Back Loading as a Writing Device

Still time to join the party—leave a recipe on this post from 3/7 and be entered to win a query critique by my agent Vickie Motter, a first page critique from Laura Pauling, a first page critique by me, or a signed copy of one of my nonfiction books.

A year ago I took a class on rhetorical devices with Margie Lawson through WriterU. I learned a ton of strategies, some of which I’m still processing. If you have a chance to take this class, I highly recommend it!

One of the best tools I learned from Margie is the concept of back loading a sentence. Basically, this is putting the most important word in the sentence last, thereby ending with the most powerful word. Sometimes you have to play around with it.

As Charles watched, the flames consumed his childhood home.

As Charles watched, his childhood home surrendered to the flames.

Ok, maybe not the best example, but you get the idea. In some situations it might depend on what concept or word is the most important. Do you want to leave the reader with the word “home” or the word “flames”? What’s the next sentence?
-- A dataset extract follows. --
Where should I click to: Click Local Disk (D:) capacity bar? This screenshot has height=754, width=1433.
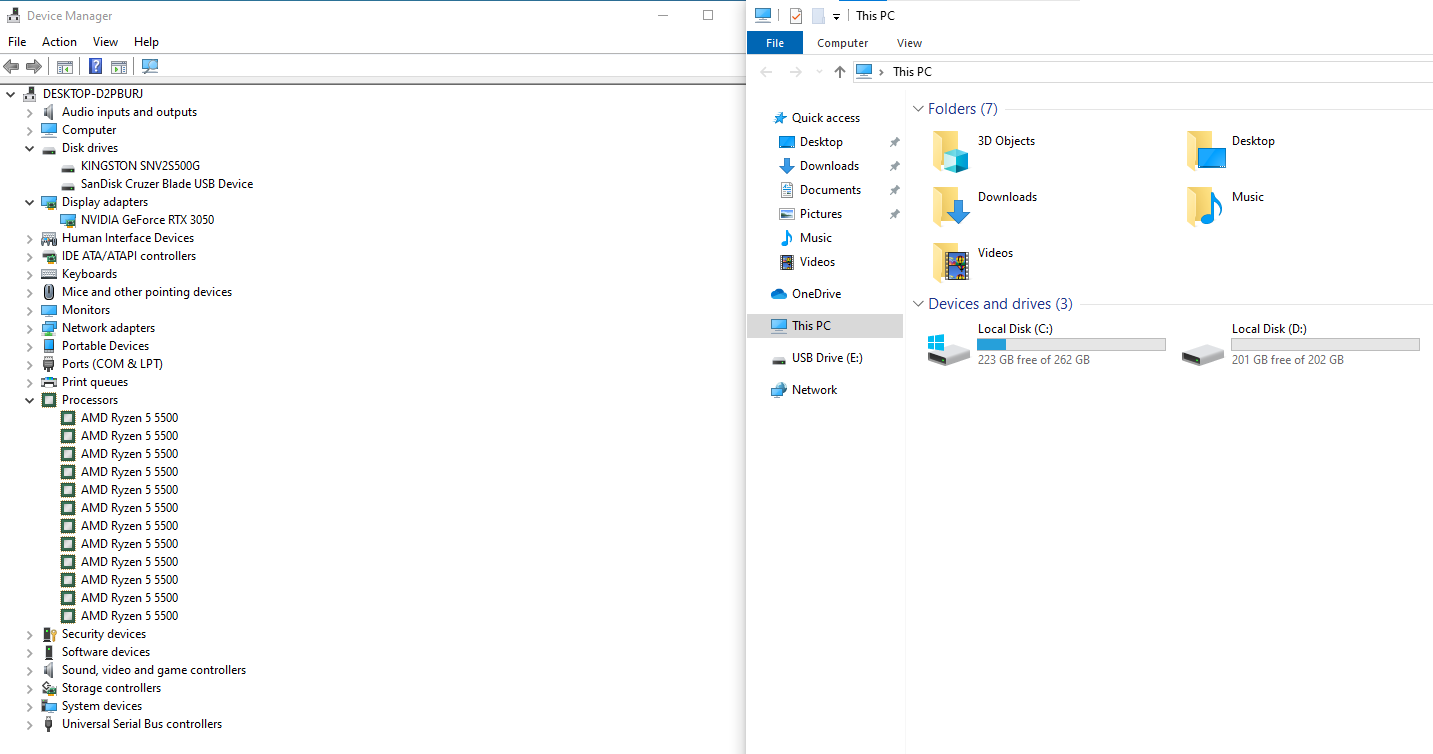click(1325, 344)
If you find yourself ending sentences with weak words, try playing around with it to make it stronger.

As I’m working through the revision notes from my agent, I’m finding places where I could have back loaded a sentence but didn’t. The MS is slowly evolving. (see what I did there? I could have said "evolving slowly" but I think "evolving" is the most important word. So I back loaded.) :)
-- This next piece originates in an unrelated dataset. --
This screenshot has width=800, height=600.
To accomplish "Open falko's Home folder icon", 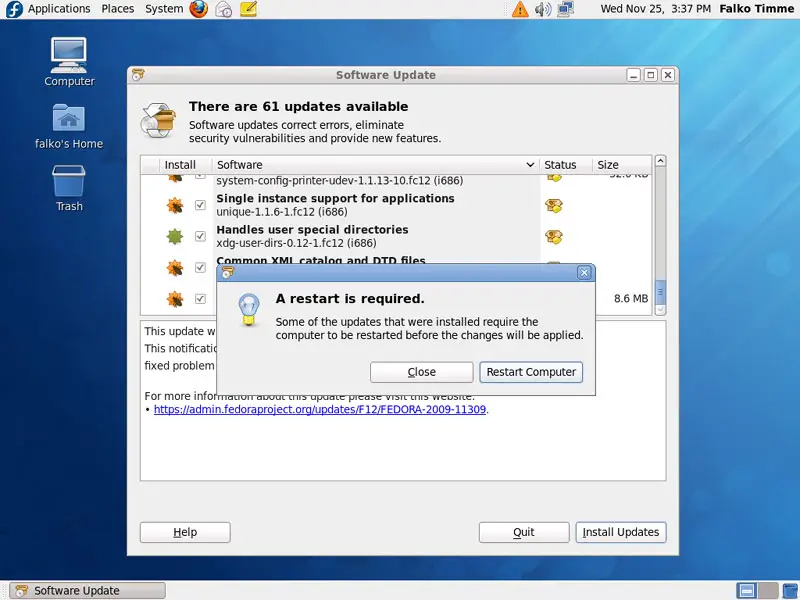I will coord(69,118).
Update: Here's a link to Margie Lawson's blog.


Laura Pauling said...

I love Margie's classes. And you can purchase the packets for - I think - 20 dollars off her website. well worth the money. Backloading is just one of many of the techniques you'll learn to add more emotion and power to your story! i recommend it too!

Kristine Asselin said...

Thanks, Laura! You're right, you can purchase Margie's packet. I found it more helpful than some published books on craft!

mooderino said...

Thanks for the tip, I'm going to try it out, see if it works for me.

Lori M. Lee said...

Great advice! This is going beyond grammar and really picking your words carefully to show off your craft. Thanks so much!

Kristine Asselin said...

Mood, Lori -- Glad you found it helpful. Thanks for stopping by!

Ansha Kotyk said...

Margie's classes are the best! You're reminding me to go back and reread the class notes (Margie's info packets are literally packed with info and examples!)
Here's a link to an interview I did with Margie regarding her classes.

Tina Laurel Lee said...

Such a useful post! I'm gonna check my sentences out.

Cambria Dillon said...

Oooh, I'll have to check out Margie's packet. I'd heard of this technique before but didn't realize it had a fancy name! Good stuff. Thanks for sharing and good luck with your revisions!

Kristine Asselin said...

Definitely check out Margie's packets, well worth the investment. I love this technique. It really makes you think about how to structure your sentences.

Sophia Chang said...

hahahaha you and I were in the same class! I printed out all the chapters (except Ch 1, which I can't seem to find - ack!) but I haven't finished reading the binder I meticulously put together for the class. Still 2 chapters to go. It takes forever to highlight and tag the dense material.

I definitely worked on the ms I'm querying in that class. What did you work on?